Dormire fa bene:consente infatti al nostro cervello di produrre mielina e proteggere le cellule cerebrali. Il riposo non è quindi ristoratore solo per il recupero delle energie consumate durante la giornata, come ci spiega un recente studio condotto dall’Università del Wisconsin.
La ricerca, condotta dalla dott.ssa Chiara Cirelli e pubblicata all’interno della rivista di settore Journal of Neuroscience si è basata sul modello animale per verificare l’effetto reale del sonno sul cervello. Analizzando i dati raccolti gli scienziati si sono resi conto che mentre si dorme, il tasso di produzione della mielina, la sostanza che avvolge i prolungamenti dei neuroni e favorisce la comunicazione degli impulsi nervosi, raddoppia rispetto ai suoi valori normali. In particolare questa azione sembra essere favorita ed accentuata nel corso della fase REM del sonno, quella nella quale si sogna. Ad essere coinvolti nel fenomeno sono dei geni specifici relativi alla produzione della mielina.
Al contrario, quando le cavie venivano tenute forzatamente sveglie, ad essere coinvolti erano i meccanismi di risposta allo stress ed alla morte cellulare. Ricordiamo che la mielina o meglio i problemi nella sua produzione sono alla base di una malattia neurodegenerativa importante come la sclerosi multipla. Commenta la coordinatrice dello studio:
Per molto tempo i ricercatori che si sono occupati del sonno si sono concentrati sulle differenze nell’attività delle cellule nervose quando gli animali sono svegli rispetto a quando dormono. Ora è chiaro che anche il modo in cui agiscono altre cellule di supporto presenti nel sistema nervoso cambia significativamente a seconda che l’animale sia addormentato o sveglio.

ATTIVITÀ DA SVOLGERE
A – Elenca tutti i nomi propri di persone, istituzioni e riviste che compaiono nel testo sul sonno.
B – Per favore, indica in quale fase del sonno la produzione di mielina risulta particolarmente favorita secondo il testo sul sonno.
C – In base al testo sul sonno, spiega perché la mielina è importante per il funzionamento dei neuroni.
I record non hanno alcun ruolo in questo lavoro.

ESTRATTI DEI RECORD

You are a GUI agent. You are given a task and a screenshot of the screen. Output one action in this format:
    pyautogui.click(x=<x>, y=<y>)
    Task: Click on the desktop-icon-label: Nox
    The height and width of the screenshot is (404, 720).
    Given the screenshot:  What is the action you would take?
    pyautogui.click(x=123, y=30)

RISPOSTE ALLE ATTIVITÀ
A – Università del Wisconsin; Chiara Cirelli; Journal of Neuroscience.

B – Nella fase REM, quella in cui si sogna.

C – La mielina avvolge i prolungamenti dei neuroni e favorisce la comunicazione degli impulsi nervosi.